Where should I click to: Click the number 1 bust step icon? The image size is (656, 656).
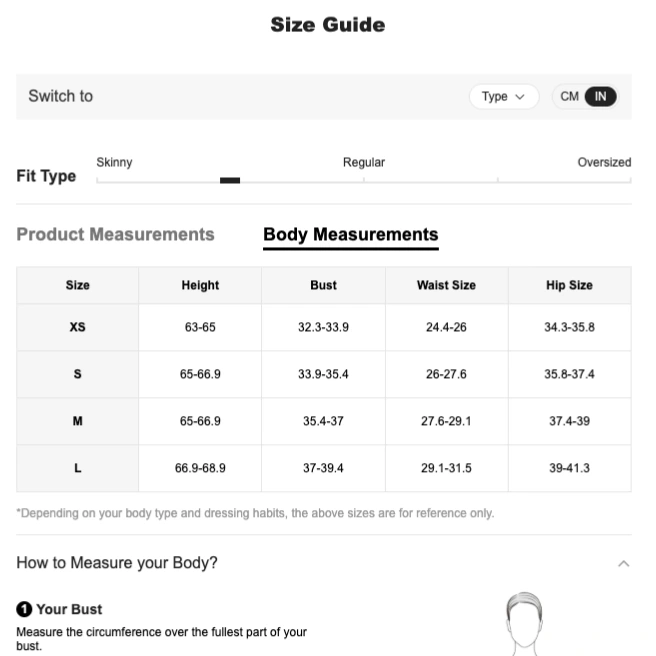tap(24, 609)
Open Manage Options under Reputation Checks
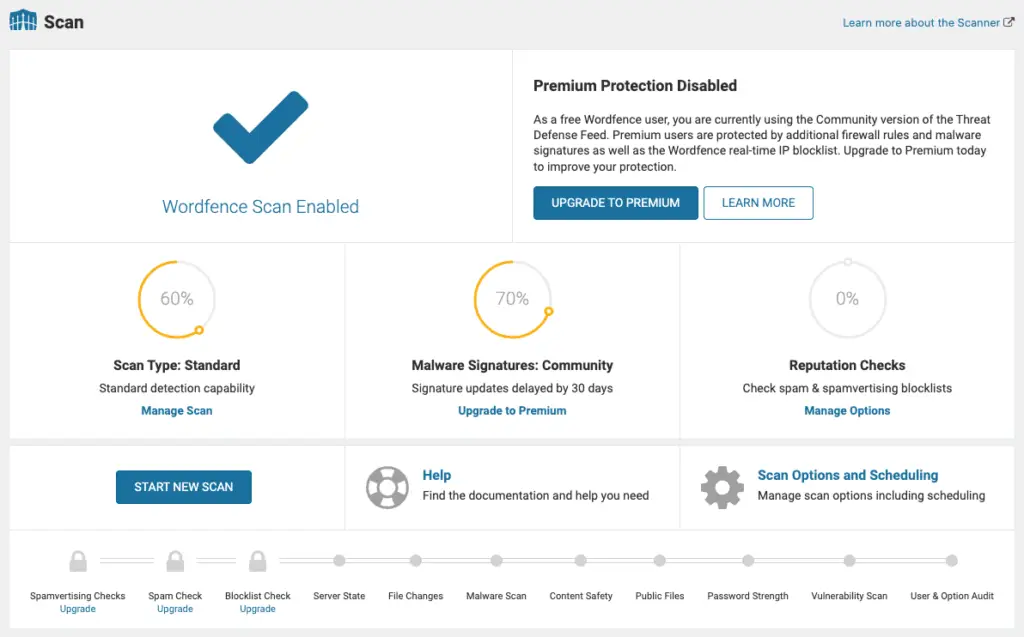Viewport: 1024px width, 637px height. pyautogui.click(x=847, y=410)
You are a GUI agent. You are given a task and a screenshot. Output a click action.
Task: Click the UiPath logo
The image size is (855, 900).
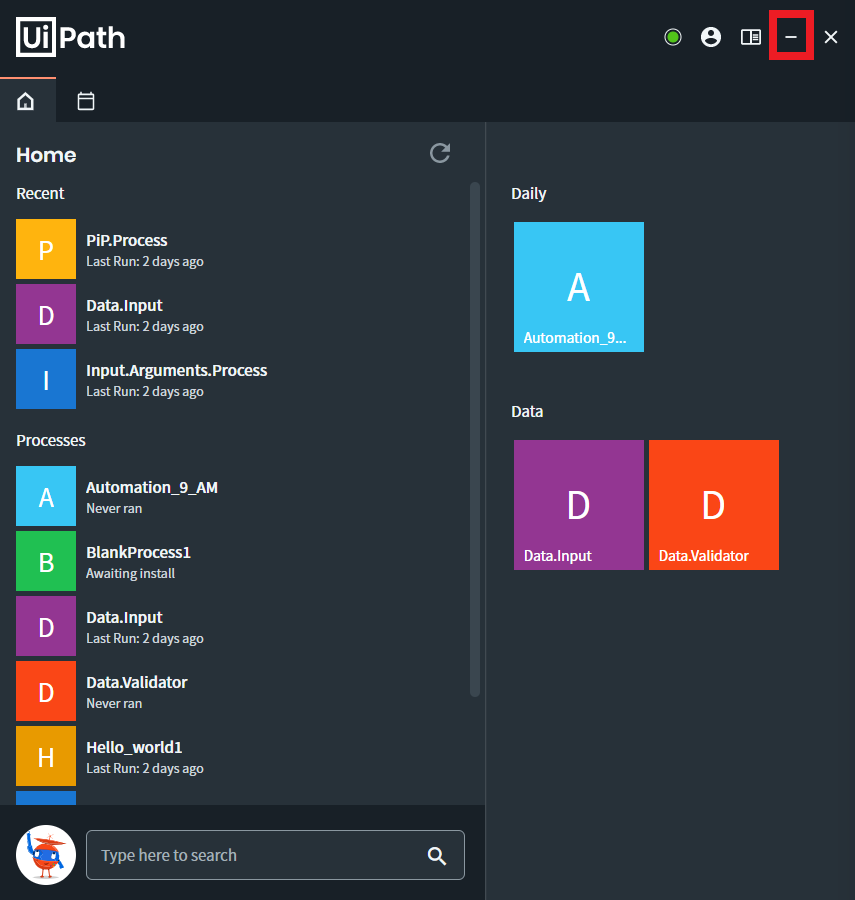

◆ **Task item**:
Except for the pictures, write the data out exactly.

◆ **Response for this exercise**:
Where should I click to: Click the number 1 bust step icon? The image size is (656, 656).
tap(24, 609)
Open Manage Options under Reputation Checks
Viewport: 1024px width, 637px height. pyautogui.click(x=847, y=410)
You are a GUI agent. You are given a task and a screenshot. Output a click action.
Task: Click the UiPath logo
The image size is (855, 900).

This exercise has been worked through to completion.